§ **DOCUMENT EXCERPT**
IMO, the Niagara 35 would be a great boat for what you want to do.
They came from factory with rod rigging.
A nice one, well equipped, will be asking $50+.
I looked at 2, both were v-drives..maybe all are...dunno.
Both had weathered topsides, but solid far-cruising boats (inherent to these?).
It has good numbers...look em up...
They produced a later model, called Encore, with more common cabin layout. Personally, I dig the hardcore cruiser model w/o v-berth. Just makes sense...
The sole boards latch closed...has a deep bildge.
I think you could load a years' worth of staples on this boat...


----------



## krisscross (Feb 22, 2013)

Regarding the speed issue: Contest 33 has a PHRF rating of 192 which is a bit better than P365 (210) and about the same as CD33 (190). The hull to deck joint is actually one of Contest's stronger points, as it is glued, through bolted, and glassed over when the boat is assembled as two vertical halves. Yes, it is still a very slow boat.
As to general build quality, Contest boats built in the 1970's were considered well built and carried Lloyds certifications.


----------



## RegisteredUser (Aug 16, 2010)

That Contest looks like it has lots off goodies.
See if they are still good...
It could very well be set up for the plans you have.

Also, see what they go for over in Europe.

You're in a good location to go see boats...1 hard days drive to many popular ports.
Suggestion: When you find one that's a must-see, go ahead and line up others to see in that area...a 3-4 day weekend worth...bam, bam, bam...on a mission...
From the middle of FL you are only a few hrs away from any of the kajillion boats being offered.
Fly in and make the rental car company wish they had never rented to you...


----------



## travlin-easy (Dec 24, 2010)

Kriss, Saturday's Child is up for sale as this past week. It's within your budget, it's a turnkey operation, nothing to update or add, ready for cruising. I can take you out for a day anytime you wish.

Take a look at 1973 Morgan Out Island 33 sailboat for sale in Maryland






Gary


----------



## Jeff_H (Feb 26, 2000)

krisscross said:


> Regarding the speed issue: Contest 33 has a PHRF rating of 192 which is a bit better than P365 (210) and about the same as CD33 (190). The hull to deck joint is actually one of Contest's stronger points, as it is glued, through bolted, and glassed over when the boat is assembled as two vertical halves. Yes, it is still a very slow boat.
> As to general build quality, Contest boats built in the 1970's were considered well built and carried Lloyds certifications.


A couple quick comments,
The Contest hull to deck joint was problematic on our 25. There is a wooden rail fastened horizontally through the joint which leaked and was not accessible to be repaired.

I like the fin keel skeg hung , sloop rigged version of the 365 /367 which I think is rated at 195. I think that the 210 rating is the ketch version. But these boats while not exactly spritely, none the less sail very well.

§ **Records pointing to text and elements**
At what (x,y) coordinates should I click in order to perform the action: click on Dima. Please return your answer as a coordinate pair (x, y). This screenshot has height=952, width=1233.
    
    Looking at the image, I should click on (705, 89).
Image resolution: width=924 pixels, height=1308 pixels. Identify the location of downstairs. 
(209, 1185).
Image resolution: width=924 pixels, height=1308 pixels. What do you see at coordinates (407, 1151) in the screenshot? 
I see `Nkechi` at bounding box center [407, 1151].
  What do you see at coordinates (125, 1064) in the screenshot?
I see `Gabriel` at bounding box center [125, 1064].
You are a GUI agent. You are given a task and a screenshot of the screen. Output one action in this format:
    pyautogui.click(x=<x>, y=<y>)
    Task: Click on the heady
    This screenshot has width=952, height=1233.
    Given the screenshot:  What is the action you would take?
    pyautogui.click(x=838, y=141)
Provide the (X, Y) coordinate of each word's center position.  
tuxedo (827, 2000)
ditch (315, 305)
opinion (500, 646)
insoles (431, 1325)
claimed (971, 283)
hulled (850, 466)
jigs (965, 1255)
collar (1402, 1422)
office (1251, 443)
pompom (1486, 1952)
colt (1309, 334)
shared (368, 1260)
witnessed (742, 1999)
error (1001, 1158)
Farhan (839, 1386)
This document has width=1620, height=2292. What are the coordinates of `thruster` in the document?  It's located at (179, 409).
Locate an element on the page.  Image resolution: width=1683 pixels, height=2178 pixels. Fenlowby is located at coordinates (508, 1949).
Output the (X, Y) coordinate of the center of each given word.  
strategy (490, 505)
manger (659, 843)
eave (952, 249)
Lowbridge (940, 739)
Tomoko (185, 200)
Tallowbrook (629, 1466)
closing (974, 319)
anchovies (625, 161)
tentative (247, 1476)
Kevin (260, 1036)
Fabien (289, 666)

§ **SET PROBLEM**
Duplicate the stretch of the sailboat forum thread from "Also, see what" through "(Dec 24, 2010)". The listing has nothing to do with the sailboat forum thread.

§ **WRITTEN REPLY**
Also, see what they go for over in Europe.

You're in a good location to go see boats...1 hard days drive to many popular ports.
Suggestion: When you find one that's a must-see, go ahead and line up others to see in that area...a 3-4 day weekend worth...bam, bam, bam...on a mission...
From the middle of FL you are only a few hrs away from any of the kajillion boats being offered.
Fly in and make the rental car company wish they had never rented to you...


----------



## travlin-easy (Dec 24, 2010)